Internalized racism exhibits as a minority believing, perhaps even unconsciously, that whites are superior.
A highly publicized example of this is a 1940 study devised by Dr. Kenneth and Mamie to pinpoint the negative psychological effects of segregation on young Black children. Given the choice between dolls completely identical in every way except for their color, Black children disproportionately chose the white-skinned dolls, often even going so far as to refer to the dark-skinned dolls with derision and epithets.
In 2005, teen filmmaker Kiri Davis conducted a similar study, finding that 64% of Black girls interviewed preferred white dolls. The girls attributed physical traits associated with whites, such as straighter hair, with being more desirable than traits associated with Black people.
Horizontal racism occurs when members of minority groups adopt racist attitudes toward other minority groups. An example of this would be if a Japanese American prejudged a Mexican American based on the racist stereotypes of Latinos found in mainstream culture.

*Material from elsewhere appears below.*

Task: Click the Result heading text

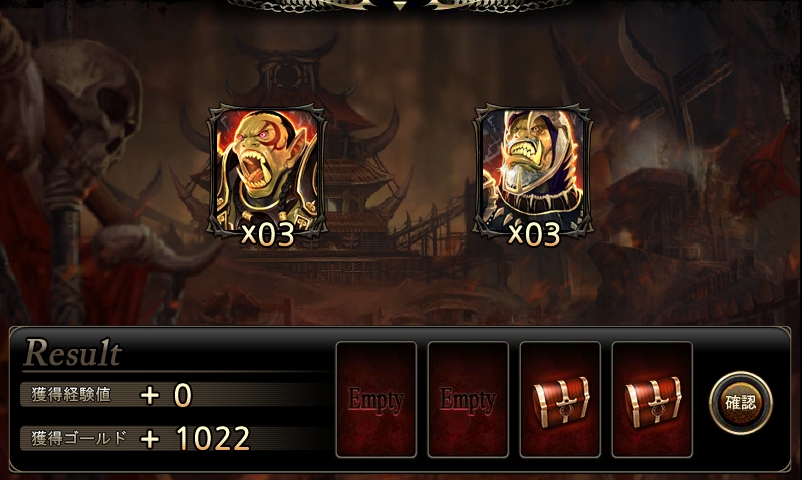Action: [73, 353]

“Reverse racism” refers to anti-white discrimination. It’s often used in conjunction with practices designed to help minorities, such as affirmative action.
Social programs are not the only targets generating cries of “reverse racism.” A number of prominent minorities, including the biracial President Barack Obama, have been accused of being anti-white. Though the validity of such claims is clearly debatable, the Supreme Court continues to receive appeals seeking determinations on cases submitting the creation of white bias by affirmative action programs.
These trends indicate that as minorities continue to attain higher seats in industry, politics, and society, certain subsets of whites will cry reverse minority bias ever more urgently.
Contrary to popular belief, integration wasn’t universally accepted in the North. While Martin Luther King Jr. managed to march relatively safely through a number of Southern towns during the civil rights movement, one city he chose not to march through for fear of violence was Cicero, Illinois.
When, in 1966, activists marched without King through the Chicago suburb to address housing segregation and related problems, they were met by angry white mobs and bricks.
Similarly, when Judge W. Arthur Garrity ordered Boston city schools to integrate by busing Black and white schoolchildren into each other’s neighborhoods to force compliance with the Racial Imbalance Act of 1965, bloody riots ensued.